## GIVEN DATA

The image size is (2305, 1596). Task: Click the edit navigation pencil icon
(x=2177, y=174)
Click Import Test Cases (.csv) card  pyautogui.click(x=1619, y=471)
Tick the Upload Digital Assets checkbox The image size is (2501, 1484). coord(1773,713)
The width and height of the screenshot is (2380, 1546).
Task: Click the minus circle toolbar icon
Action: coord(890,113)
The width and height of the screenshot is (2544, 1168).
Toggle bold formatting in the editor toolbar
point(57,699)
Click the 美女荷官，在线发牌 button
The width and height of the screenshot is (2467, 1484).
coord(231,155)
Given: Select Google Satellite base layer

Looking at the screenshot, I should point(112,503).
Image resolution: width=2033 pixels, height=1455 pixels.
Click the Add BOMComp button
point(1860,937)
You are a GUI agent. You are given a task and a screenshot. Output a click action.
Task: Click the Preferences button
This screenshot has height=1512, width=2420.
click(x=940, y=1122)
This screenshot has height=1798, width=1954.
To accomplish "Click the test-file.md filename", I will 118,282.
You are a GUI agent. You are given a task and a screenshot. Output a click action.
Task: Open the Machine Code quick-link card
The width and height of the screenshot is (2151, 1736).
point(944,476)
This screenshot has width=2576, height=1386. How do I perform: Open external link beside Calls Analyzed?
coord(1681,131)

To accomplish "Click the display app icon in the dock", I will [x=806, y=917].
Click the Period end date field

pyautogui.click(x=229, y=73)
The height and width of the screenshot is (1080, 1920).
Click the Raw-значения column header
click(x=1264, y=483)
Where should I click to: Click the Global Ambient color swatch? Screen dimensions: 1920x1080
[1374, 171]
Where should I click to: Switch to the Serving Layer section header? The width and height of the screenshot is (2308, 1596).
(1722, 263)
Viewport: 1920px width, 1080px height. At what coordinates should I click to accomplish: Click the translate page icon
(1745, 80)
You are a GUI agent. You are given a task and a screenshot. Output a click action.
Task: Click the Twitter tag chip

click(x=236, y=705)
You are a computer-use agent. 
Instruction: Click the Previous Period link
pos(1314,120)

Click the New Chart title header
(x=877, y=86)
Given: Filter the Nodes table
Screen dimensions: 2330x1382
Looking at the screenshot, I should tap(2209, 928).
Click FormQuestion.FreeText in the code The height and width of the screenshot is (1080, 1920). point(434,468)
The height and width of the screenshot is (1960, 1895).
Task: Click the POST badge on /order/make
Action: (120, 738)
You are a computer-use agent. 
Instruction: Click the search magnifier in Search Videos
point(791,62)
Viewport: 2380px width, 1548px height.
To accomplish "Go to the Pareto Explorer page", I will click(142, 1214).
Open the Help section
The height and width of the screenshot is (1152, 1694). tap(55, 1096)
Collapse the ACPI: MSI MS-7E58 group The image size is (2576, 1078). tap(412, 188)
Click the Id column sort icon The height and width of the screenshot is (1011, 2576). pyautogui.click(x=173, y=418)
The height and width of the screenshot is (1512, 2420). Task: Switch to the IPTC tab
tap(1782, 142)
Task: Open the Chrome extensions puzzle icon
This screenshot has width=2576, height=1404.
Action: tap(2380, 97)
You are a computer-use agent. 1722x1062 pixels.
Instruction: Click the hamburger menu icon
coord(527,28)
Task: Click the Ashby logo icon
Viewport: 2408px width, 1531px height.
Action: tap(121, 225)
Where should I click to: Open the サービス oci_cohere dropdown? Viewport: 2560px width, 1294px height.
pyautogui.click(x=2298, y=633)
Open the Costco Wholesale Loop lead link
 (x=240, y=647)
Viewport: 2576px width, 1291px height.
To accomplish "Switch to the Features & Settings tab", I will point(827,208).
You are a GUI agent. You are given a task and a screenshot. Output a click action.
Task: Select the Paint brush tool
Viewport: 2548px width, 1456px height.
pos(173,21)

## ACTIVITY
The full set of entries must be printed again without any alteration.

## SOLUTION TO THIS TASK
The image size is (2305, 1596). Task: Click the edit navigation pencil icon
(x=2177, y=174)
Click Import Test Cases (.csv) card  pyautogui.click(x=1619, y=471)
Tick the Upload Digital Assets checkbox The image size is (2501, 1484). coord(1773,713)
The width and height of the screenshot is (2380, 1546).
Task: Click the minus circle toolbar icon
Action: coord(890,113)
The width and height of the screenshot is (2544, 1168).
Toggle bold formatting in the editor toolbar
point(57,699)
Click the 美女荷官，在线发牌 button
The width and height of the screenshot is (2467, 1484).
coord(231,155)
Given: Select Google Satellite base layer

Looking at the screenshot, I should point(112,503).
Image resolution: width=2033 pixels, height=1455 pixels.
Click the Add BOMComp button
point(1860,937)
You are a GUI agent. You are given a task and a screenshot. Output a click action.
Task: Click the Preferences button
This screenshot has height=1512, width=2420.
click(x=940, y=1122)
This screenshot has height=1798, width=1954.
To accomplish "Click the test-file.md filename", I will 118,282.
You are a GUI agent. You are given a task and a screenshot. Output a click action.
Task: Open the Machine Code quick-link card
The width and height of the screenshot is (2151, 1736).
point(944,476)
This screenshot has width=2576, height=1386. How do I perform: Open external link beside Calls Analyzed?
coord(1681,131)

To accomplish "Click the display app icon in the dock", I will [x=806, y=917].
Click the Period end date field

pyautogui.click(x=229, y=73)
The height and width of the screenshot is (1080, 1920).
Click the Raw-значения column header
click(x=1264, y=483)
Where should I click to: Click the Global Ambient color swatch? Screen dimensions: 1920x1080
[1374, 171]
Where should I click to: Switch to the Serving Layer section header? The width and height of the screenshot is (2308, 1596).
(1722, 263)
Viewport: 1920px width, 1080px height. At what coordinates should I click to accomplish: Click the translate page icon
(1745, 80)
You are a GUI agent. You are given a task and a screenshot. Output a click action.
Task: Click the Twitter tag chip

click(x=236, y=705)
You are a computer-use agent. 
Instruction: Click the Previous Period link
pos(1314,120)

Click the New Chart title header
(x=877, y=86)
Given: Filter the Nodes table
Screen dimensions: 2330x1382
Looking at the screenshot, I should tap(2209, 928).
Click FormQuestion.FreeText in the code The height and width of the screenshot is (1080, 1920). point(434,468)
The height and width of the screenshot is (1960, 1895).
Task: Click the POST badge on /order/make
Action: (120, 738)
You are a computer-use agent. 
Instruction: Click the search magnifier in Search Videos
point(791,62)
Viewport: 2380px width, 1548px height.
To accomplish "Go to the Pareto Explorer page", I will click(142, 1214).
Open the Help section
The height and width of the screenshot is (1152, 1694). tap(55, 1096)
Collapse the ACPI: MSI MS-7E58 group The image size is (2576, 1078). tap(412, 188)
Click the Id column sort icon The height and width of the screenshot is (1011, 2576). pyautogui.click(x=173, y=418)
The height and width of the screenshot is (1512, 2420). Task: Switch to the IPTC tab
tap(1782, 142)
Task: Open the Chrome extensions puzzle icon
This screenshot has width=2576, height=1404.
Action: tap(2380, 97)
You are a computer-use agent. 1722x1062 pixels.
Instruction: Click the hamburger menu icon
coord(527,28)
Task: Click the Ashby logo icon
Viewport: 2408px width, 1531px height.
Action: tap(121, 225)
Where should I click to: Open the サービス oci_cohere dropdown? Viewport: 2560px width, 1294px height.
pyautogui.click(x=2298, y=633)
Open the Costco Wholesale Loop lead link
 (x=240, y=647)
Viewport: 2576px width, 1291px height.
To accomplish "Switch to the Features & Settings tab", I will point(827,208).
You are a GUI agent. You are given a task and a screenshot. Output a click action.
Task: Select the Paint brush tool
Viewport: 2548px width, 1456px height.
pos(173,21)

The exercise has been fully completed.